▶ _Task to complete_
Copy out the whole article on doomsday prepping below, word for word.

▶ _Document excerpt_
Doomsday prepping makes economic sense

When European governments start advising citizens to stockpile food, secure backup power, and locate the nearest bunker, it may sound like doomsday prepping that can be easy to dismiss as paranoia. It's not. It's strategic planning — and a signal that citizen-level resilience is becoming part of smart policy.
The continent-wide push for emergency preparedness represents a rational economic response to demonstrated vulnerabilities — and other nations would be wise to take note.
The European Commission recently urged every EU citizen to maintain a 72-hour emergency kit. Norway has told its population to prepare to manage on their own for a week. Germany has a large number of shelters and bunkers left over from World War II and the Cold War, but many of them are in need of repair or renovation. These are not isolated policies but components of a strategic push to acknowledge a fundamental truth that modern infrastructure is extraordinarily efficient yet catastrophically fragile.
Five years after COVID-19 exposed how quickly global systems can unravel, Europe has made a calculated decision: investing in citizen resilience costs far less than managing cascading system failures. This deserves careful consideration in the Gulf, where hyper-connected smart infrastructure presents its own form of risk.
What comes next?
Are the Europeans paranoid, or simply paying attention?
Madrid's power outage last month told us everything we needed to know about modern vulnerabilities. What began as a local power failure quickly cascaded into system malfunctions, telecom disruptions, and payment network outages. A modern capital city found itself partially rewound to the 19 th century – no electricity, limited water, and cash quickly becoming the only viable currency. This was a predictable consequence of our increasingly interconnected systems.

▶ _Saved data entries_
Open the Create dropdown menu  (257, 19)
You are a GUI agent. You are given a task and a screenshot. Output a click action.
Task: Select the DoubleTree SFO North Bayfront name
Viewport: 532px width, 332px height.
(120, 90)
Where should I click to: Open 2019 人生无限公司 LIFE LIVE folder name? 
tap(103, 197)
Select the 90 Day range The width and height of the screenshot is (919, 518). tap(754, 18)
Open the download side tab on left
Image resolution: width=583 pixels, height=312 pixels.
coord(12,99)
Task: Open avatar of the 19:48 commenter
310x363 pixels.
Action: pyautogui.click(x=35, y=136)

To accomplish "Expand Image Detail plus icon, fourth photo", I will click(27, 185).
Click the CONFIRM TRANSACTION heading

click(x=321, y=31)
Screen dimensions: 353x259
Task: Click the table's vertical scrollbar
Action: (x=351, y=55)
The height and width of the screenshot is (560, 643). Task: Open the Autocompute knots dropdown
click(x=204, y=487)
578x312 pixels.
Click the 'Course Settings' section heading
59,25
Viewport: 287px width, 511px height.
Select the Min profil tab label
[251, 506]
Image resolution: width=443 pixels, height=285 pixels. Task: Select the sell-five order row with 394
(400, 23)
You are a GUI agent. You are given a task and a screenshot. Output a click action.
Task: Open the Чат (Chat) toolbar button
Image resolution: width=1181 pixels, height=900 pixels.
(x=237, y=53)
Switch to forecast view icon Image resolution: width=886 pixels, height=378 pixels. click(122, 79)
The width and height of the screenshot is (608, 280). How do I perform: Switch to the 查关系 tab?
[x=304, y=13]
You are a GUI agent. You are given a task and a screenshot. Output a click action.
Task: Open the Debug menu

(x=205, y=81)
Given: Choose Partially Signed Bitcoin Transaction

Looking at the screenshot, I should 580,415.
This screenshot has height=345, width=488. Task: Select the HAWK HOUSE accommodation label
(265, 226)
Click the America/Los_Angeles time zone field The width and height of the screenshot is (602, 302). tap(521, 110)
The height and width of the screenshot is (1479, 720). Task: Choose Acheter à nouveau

▶ _Your solution_
Doomsday prepping makes economic sense

When European governments start advising citizens to stockpile food, secure backup power, and locate the nearest bunker, it may sound like doomsday prepping that can be easy to dismiss as paranoia. It's not. It's strategic planning — and a signal that citizen-level resilience is becoming part of smart policy.
The continent-wide push for emergency preparedness represents a rational economic response to demonstrated vulnerabilities — and other nations would be wise to take note.
The European Commission recently urged every EU citizen to maintain a 72-hour emergency kit. Norway has told its population to prepare to manage on their own for a week. Germany has a large number of shelters and bunkers left over from World War II and the Cold War, but many of them are in need of repair or renovation. These are not isolated policies but components of a strategic push to acknowledge a fundamental truth that modern infrastructure is extraordinarily efficient yet catastrophically fragile.
Five years after COVID-19 exposed how quickly global systems can unravel, Europe has made a calculated decision: investing in citizen resilience costs far less than managing cascading system failures. This deserves careful consideration in the Gulf, where hyper-connected smart infrastructure presents its own form of risk.
What comes next?
Are the Europeans paranoid, or simply paying attention?
Madrid's power outage last month told us everything we needed to know about modern vulnerabilities. What began as a local power failure quickly cascaded into system malfunctions, telecom disruptions, and payment network outages. A modern capital city found itself partially rewound to the 19 th century – no electricity, limited water, and cash quickly becoming the only viable currency. This was a predictable consequence of our increasingly interconnected systems.